__Work instruction__.
Restate each record word for word, from the first to the last.

(Records drawn from a dataset)
+ + + + + + +
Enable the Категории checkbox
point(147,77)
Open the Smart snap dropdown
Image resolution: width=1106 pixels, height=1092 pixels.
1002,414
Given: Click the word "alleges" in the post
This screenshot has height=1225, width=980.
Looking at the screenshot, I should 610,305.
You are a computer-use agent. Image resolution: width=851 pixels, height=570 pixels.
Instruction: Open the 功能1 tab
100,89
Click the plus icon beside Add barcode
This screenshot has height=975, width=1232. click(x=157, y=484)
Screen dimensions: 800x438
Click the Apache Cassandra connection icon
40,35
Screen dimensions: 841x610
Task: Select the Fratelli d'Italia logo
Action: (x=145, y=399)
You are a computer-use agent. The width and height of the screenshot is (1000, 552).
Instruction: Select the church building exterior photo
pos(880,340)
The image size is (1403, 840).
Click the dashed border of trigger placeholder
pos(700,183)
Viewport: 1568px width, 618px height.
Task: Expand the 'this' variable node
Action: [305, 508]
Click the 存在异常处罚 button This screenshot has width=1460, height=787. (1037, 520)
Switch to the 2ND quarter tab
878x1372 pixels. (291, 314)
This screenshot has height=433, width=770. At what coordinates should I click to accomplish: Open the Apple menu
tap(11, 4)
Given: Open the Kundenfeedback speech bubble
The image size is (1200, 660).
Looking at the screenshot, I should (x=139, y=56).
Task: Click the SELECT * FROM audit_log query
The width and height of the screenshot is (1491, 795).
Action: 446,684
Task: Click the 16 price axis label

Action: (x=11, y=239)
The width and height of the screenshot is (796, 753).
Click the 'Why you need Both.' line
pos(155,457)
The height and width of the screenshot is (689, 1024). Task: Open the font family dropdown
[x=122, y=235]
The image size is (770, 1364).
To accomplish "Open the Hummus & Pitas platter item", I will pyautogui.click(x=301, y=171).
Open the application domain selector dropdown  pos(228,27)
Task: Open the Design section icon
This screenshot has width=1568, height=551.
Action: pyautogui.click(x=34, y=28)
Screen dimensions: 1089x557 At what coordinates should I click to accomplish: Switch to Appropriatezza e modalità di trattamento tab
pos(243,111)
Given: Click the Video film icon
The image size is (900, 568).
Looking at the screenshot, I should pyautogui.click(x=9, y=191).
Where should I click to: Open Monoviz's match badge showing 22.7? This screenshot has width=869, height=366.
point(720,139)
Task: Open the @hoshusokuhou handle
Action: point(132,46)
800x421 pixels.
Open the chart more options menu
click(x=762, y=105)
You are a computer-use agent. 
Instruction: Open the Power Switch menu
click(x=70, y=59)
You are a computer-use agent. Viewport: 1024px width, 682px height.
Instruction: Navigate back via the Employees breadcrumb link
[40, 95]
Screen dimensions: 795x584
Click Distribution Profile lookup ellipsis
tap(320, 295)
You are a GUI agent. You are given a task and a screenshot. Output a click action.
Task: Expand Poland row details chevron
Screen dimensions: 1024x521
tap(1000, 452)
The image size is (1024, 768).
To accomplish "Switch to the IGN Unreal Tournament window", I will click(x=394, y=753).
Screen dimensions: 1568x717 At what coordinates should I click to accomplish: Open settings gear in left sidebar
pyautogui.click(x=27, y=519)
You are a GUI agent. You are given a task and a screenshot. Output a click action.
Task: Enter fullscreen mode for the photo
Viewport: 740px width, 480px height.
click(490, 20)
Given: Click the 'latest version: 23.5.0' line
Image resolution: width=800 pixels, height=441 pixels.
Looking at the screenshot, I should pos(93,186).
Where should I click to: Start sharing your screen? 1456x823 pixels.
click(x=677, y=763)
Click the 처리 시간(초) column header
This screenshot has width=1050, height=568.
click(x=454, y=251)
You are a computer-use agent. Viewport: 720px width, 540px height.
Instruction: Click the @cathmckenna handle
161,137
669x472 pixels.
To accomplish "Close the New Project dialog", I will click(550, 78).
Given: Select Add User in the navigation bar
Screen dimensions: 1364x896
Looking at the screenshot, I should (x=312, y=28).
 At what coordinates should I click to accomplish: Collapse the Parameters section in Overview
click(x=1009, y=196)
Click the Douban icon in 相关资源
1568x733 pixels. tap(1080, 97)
+ + + + + + +
__Result of this task__.
Enable the Категории checkbox
point(147,77)
Open the Smart snap dropdown
Image resolution: width=1106 pixels, height=1092 pixels.
1002,414
Given: Click the word "alleges" in the post
This screenshot has height=1225, width=980.
Looking at the screenshot, I should 610,305.
You are a computer-use agent. Image resolution: width=851 pixels, height=570 pixels.
Instruction: Open the 功能1 tab
100,89
Click the plus icon beside Add barcode
This screenshot has height=975, width=1232. click(x=157, y=484)
Screen dimensions: 800x438
Click the Apache Cassandra connection icon
40,35
Screen dimensions: 841x610
Task: Select the Fratelli d'Italia logo
Action: (x=145, y=399)
You are a computer-use agent. The width and height of the screenshot is (1000, 552).
Instruction: Select the church building exterior photo
pos(880,340)
The image size is (1403, 840).
Click the dashed border of trigger placeholder
pos(700,183)
Viewport: 1568px width, 618px height.
Task: Expand the 'this' variable node
Action: [305, 508]
Click the 存在异常处罚 button This screenshot has width=1460, height=787. (1037, 520)
Switch to the 2ND quarter tab
878x1372 pixels. (291, 314)
This screenshot has height=433, width=770. At what coordinates should I click to accomplish: Open the Apple menu
tap(11, 4)
Given: Open the Kundenfeedback speech bubble
The image size is (1200, 660).
Looking at the screenshot, I should (x=139, y=56).
Task: Click the SELECT * FROM audit_log query
The width and height of the screenshot is (1491, 795).
Action: 446,684
Task: Click the 16 price axis label

Action: (x=11, y=239)
The width and height of the screenshot is (796, 753).
Click the 'Why you need Both.' line
pos(155,457)
The height and width of the screenshot is (689, 1024). Task: Open the font family dropdown
[x=122, y=235]
The image size is (770, 1364).
To accomplish "Open the Hummus & Pitas platter item", I will pyautogui.click(x=301, y=171).
Open the application domain selector dropdown  pos(228,27)
Task: Open the Design section icon
This screenshot has width=1568, height=551.
Action: pyautogui.click(x=34, y=28)
Screen dimensions: 1089x557 At what coordinates should I click to accomplish: Switch to Appropriatezza e modalità di trattamento tab
pos(243,111)
Given: Click the Video film icon
The image size is (900, 568).
Looking at the screenshot, I should pyautogui.click(x=9, y=191).
Where should I click to: Open Monoviz's match badge showing 22.7? This screenshot has width=869, height=366.
point(720,139)
Task: Open the @hoshusokuhou handle
Action: point(132,46)
800x421 pixels.
Open the chart more options menu
click(x=762, y=105)
You are a computer-use agent. 
Instruction: Open the Power Switch menu
click(x=70, y=59)
You are a computer-use agent. Viewport: 1024px width, 682px height.
Instruction: Navigate back via the Employees breadcrumb link
[40, 95]
Screen dimensions: 795x584
Click Distribution Profile lookup ellipsis
tap(320, 295)
You are a GUI agent. You are given a task and a screenshot. Output a click action.
Task: Expand Poland row details chevron
Screen dimensions: 1024x521
tap(1000, 452)
The image size is (1024, 768).
To accomplish "Switch to the IGN Unreal Tournament window", I will click(x=394, y=753).
Screen dimensions: 1568x717 At what coordinates should I click to accomplish: Open settings gear in left sidebar
pyautogui.click(x=27, y=519)
You are a GUI agent. You are given a task and a screenshot. Output a click action.
Task: Enter fullscreen mode for the photo
Viewport: 740px width, 480px height.
click(490, 20)
Given: Click the 'latest version: 23.5.0' line
Image resolution: width=800 pixels, height=441 pixels.
Looking at the screenshot, I should pos(93,186).
Where should I click to: Start sharing your screen? 1456x823 pixels.
click(x=677, y=763)
Click the 처리 시간(초) column header
This screenshot has width=1050, height=568.
click(x=454, y=251)
You are a computer-use agent. Viewport: 720px width, 540px height.
Instruction: Click the @cathmckenna handle
161,137
669x472 pixels.
To accomplish "Close the New Project dialog", I will click(550, 78).
Given: Select Add User in the navigation bar
Screen dimensions: 1364x896
Looking at the screenshot, I should (x=312, y=28).
 At what coordinates should I click to accomplish: Collapse the Parameters section in Overview
click(x=1009, y=196)
Click the Douban icon in 相关资源
1568x733 pixels. tap(1080, 97)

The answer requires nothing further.